R. STANHOPE has remained but a short time at the Education Office. On the appointment of the Duke of Richmond to the new office of Secretary for Scotland, he has been selected to fill the position vacated by His Grace, of President of the Board of Trade. No appointment has been made to the Vice-Presidency up to the date of writing. We regret Mr. Stanhope's translation, for we are quite of opinion, as regards the Government, that

"Another of his fathom they have none

To lead their business."

Death has been busy in the ranks of educational workers in the past month. Mr. Thomas Smith, chief clerk to the School Management Committee of the London School Board, and formerly head master of the Hampden Gurney Schools, Marylebone, died suddenly while spending his holidays in Worcestershire; and our readers will notice with regret the death of a scholar familiar to most of them through a well-known book-Mr. Robert Potts, of Trinity College, Cambridge.

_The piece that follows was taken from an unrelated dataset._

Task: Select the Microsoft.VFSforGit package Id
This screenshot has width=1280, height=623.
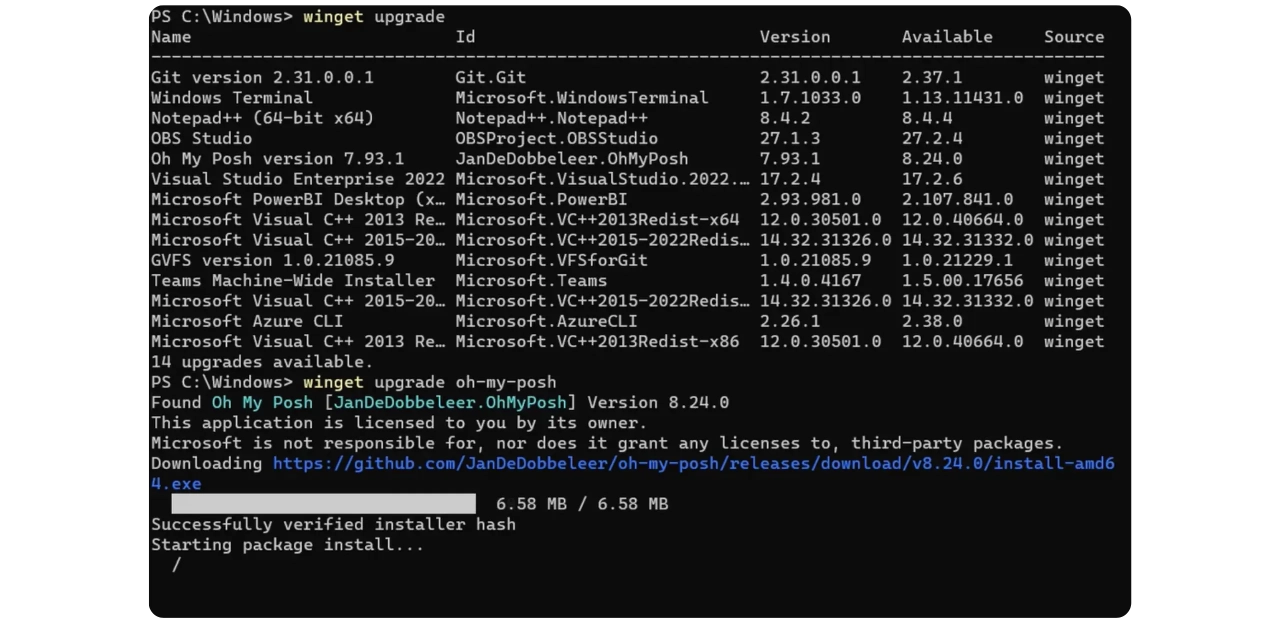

The Times, in the following extract, has been calling attention to the urgent need of small schools. There is a certain amount of force in the remarks of the writer which are summed up at the conclusion of the article as follows:

Whatever may be the most effectual remedy to apply, the case itself is plain beyond all possible mistake. Large schools, as a rule, are everywhere rapidly improving. They can command larger fees, employ better teachers, earn higher grants, and in every way ensure more rapid progress. Small schools, on the contrary, are at a standstill, chiefly from want of funds to meet the much greater outlay per head required for maintaining them. This lack of funds compels the managers to employ a less efficient staff than is really required, with the result of earning small grants and of never reaching the position of being able sensibly to increase or improve their teaching power. The difference between these two classes of schools has long been known; but, thanks to the New Code, that difference has now been greatly accentuated-so much so as to call loudly for some remedial measure to bring small rural schools up into line with the larger and more highly favoured town schools. But we must bear in mind that the Times is a paper published at three

No. 178.-September, 1885.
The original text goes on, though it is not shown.